Fermeture de Fessenheim : EDF obtient un report et atomise la promesse de Hollande

Libération.fr

Le conseil d’administration a obtenu la possibilité de ne pas fermer la centrale nucléaire fin 2018 en cas d’arrêt d’une autre centrale. Une décision qui reviendra au futur locataire de l’Elysée.

Une fermeture juridiquement actée, mais politiquement reportée. Fessenheim pourra cesser sa production nucléaire fin 2018-début 2019, lorsque le nouveau réacteur EPR de Flamanville (Manche) entrera en service. Mais à certaines conditions arrachées par l’électricien. Ainsi en a décidé le conseil d’administration d’EDF, à l’issue d’un véritable psychodrame entre l’industriel et le gouvernement qui voulait tenir à tout prix la promesse de campagne faite en 2012 par le candidat Hollande. Vers 18 heures jeudi, après une séance tendue, le conseil d’EDF a donc approuvé une délibération permettant au groupe de faire «une demande d’abrogation de l’autorisation d’exploitation de la centrale nucléaire de Fessenheim». Mais cette demande, qui revient à engager le processus de fermeture de la doyenne des centrales nucléaires françaises, ne sera pas faite immédiatement : EDF devra l’«adresser [à l’Etat] dans les six mois précédant» la mise en service de l’EPR de Flamanville, prévue à l’horizon 2019. Ce qui laisse encore pratiquement deux ans de production nucléaire aux deux réacteurs de 900 mégawatts.

En clair, l’électricien est parvenu à gagner du temps et la demande d’abrogation de l’autorisation d’exploitation ne sera pas prise tout de suite, comme l’avait souhaité Ségolène Royal.
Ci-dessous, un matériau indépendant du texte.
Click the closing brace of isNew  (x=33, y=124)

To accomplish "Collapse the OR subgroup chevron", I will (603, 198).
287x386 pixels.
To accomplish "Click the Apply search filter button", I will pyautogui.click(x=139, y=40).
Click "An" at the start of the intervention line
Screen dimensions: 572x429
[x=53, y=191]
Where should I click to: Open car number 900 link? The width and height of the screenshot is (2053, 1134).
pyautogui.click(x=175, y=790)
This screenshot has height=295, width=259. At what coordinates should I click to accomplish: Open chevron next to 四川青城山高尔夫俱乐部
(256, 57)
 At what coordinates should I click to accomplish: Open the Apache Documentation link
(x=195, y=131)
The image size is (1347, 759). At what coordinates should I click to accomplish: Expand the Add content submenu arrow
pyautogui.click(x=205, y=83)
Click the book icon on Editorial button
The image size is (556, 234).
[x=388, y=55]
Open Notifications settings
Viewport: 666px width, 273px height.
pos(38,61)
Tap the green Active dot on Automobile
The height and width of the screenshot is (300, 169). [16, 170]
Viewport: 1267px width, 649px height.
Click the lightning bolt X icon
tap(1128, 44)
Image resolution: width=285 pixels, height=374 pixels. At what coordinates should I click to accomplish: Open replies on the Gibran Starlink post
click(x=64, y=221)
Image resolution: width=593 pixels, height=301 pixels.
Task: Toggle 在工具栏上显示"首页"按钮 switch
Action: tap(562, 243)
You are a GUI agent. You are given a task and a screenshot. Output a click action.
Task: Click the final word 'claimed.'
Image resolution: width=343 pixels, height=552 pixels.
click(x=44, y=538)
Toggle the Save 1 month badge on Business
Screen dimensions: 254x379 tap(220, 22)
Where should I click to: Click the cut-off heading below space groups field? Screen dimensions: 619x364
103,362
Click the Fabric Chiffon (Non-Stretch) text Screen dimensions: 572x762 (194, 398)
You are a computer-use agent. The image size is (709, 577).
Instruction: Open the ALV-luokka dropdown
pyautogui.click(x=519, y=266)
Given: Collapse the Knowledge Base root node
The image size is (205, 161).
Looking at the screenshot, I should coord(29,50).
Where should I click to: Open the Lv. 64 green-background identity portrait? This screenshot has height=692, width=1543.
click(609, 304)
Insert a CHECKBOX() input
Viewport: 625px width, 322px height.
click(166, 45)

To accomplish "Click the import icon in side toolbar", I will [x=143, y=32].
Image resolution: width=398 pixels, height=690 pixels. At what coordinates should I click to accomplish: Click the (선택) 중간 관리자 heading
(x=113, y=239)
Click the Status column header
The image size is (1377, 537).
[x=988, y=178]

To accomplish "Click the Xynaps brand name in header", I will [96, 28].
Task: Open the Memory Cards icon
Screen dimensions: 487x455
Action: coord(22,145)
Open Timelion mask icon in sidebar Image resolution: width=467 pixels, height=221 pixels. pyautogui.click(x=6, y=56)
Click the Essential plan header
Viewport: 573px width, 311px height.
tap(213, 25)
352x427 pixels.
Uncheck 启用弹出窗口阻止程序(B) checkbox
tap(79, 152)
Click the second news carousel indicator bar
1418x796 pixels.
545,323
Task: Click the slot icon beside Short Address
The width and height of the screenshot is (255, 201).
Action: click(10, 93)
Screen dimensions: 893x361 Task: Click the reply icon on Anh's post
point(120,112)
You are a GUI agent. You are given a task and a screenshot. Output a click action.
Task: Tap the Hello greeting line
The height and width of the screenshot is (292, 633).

A la carte. La signature du décret de fermeture de Fessenheim reviendra donc au prochain gouvernement. Pis, une condition drastique posée par le PDG d’EDF, Jean-Bernard Lévy, a été ajoutée et votée par les administrateurs : Fessenheim ne sera arrêtée que si aucune autre centrale ne ferme, EDF voulant rester au plafond de production nucléaire de 63 gigawatts autorisé par la loi sur la transition énergétique. Une fermeture à la carte en somme… Voilà qui devrait faire hurler les associations antinucléaires.